我们在多个基准测试中对 Janus-Pro 进行了评估，结果表明其具有卓越的多模态理解能力和显著提升的文本到图像指令遵循性能。具体而言，Janus-Pro-7B 在多模态理解基准 MMBench [29] 上获得了 79.2 的分数，超过了诸如 Janus [46]（69.4）、TokenFlow [34]（68.9）和 MetaMorph [42]（75.2）等最先进的统一多模态模型。此外，在文本到图像指令遵循排行榜 GenEval [14] 上，Janus-Pro-7B 的得分是 0.80，优于 Janus [46]（0.61）、DALL-E 3（0.67）和 Stable Diffusion 3 Medium [11]（0.74）。

Figure 2 | Comparison of text-to-image generation between Janus-Pro and its predecessor,Janus. Janus-Pro delivers more stable outputs for short prompts, with improved visual quality,richer details, and the ability to generate simple text. The image resolution is 384 × 384. Best viewed on screen.图 2 | Janus-Pro 与其前身 Janus 在文本转图像生成方面的比较。Janus-Pro 对于短提示能提供更稳定的输出，视觉质量更高，细节更丰富，并且能够生成简单的文本。图像分辨率为 384×384。建议在屏幕上查看效果最佳。

Figure 3 | Architecture of our Janus-Pro. We decouple visual encoding for multimodal under-standing and visual generation. “Und. Encoder” and “Gen. Encoder” are abbreviations for “Understanding Encoder” and “Generation Encoder”, respectively. Best viewed on screen.图 3 | 我们的 Janus-Pro 架构。我们将用于多模态理解的视觉编码与用于视觉生成的视觉编码分离开来。“Und. Encoder”和“Gen. Encoder”分别是“理解编码器”和“生成编码器”的缩写。建议在屏幕上查看以获得最佳效果。

Conclusion

This paper introduces improvements to Janus from three aspects: training strategy, data, and model size.

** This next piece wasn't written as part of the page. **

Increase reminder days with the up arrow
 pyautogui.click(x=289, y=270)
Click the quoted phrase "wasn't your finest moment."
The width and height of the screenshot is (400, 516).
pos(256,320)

These enhancements have led to significant advancements in both multimodal understanding and text-to-image instruction-following capabilities. However, Janus-Pro still has certain limitations. In terms of multimodal understanding, the input resolution is limited to 384 × 384, which affects its performance in fine-grained tasks such as OCR. For text-to-image generation, the low resolution, combined with reconstruction losses introduced by the vision tokenizer, results in images that, while rich in semantic content, still lack fine details. For example, small facial regions occupying limited image space may appear under-detailed. Increasing the image resolution could mitigate these issues.

本文从训练策略、数据和模型规模三个方面介绍了对 Janus 的改进。这些改进在多模态理解和文本到图像的指令遵循能力方面都取得了显著进展。然而，Janus-Pro 仍存在一些局限性。在多模态理解方面，输入分辨率限制在 384×384，这影响了其在诸如 OCR 等细粒度任务中的表现。对于文本到图像生成，低分辨率加上视觉标记器引入的重建损失，导致生成的图像虽然语义丰富，但仍缺乏细节。例如，占据图像空间有限的小面部区域可能会显得不够清晰。提高图像分辨率可以缓解这些问题。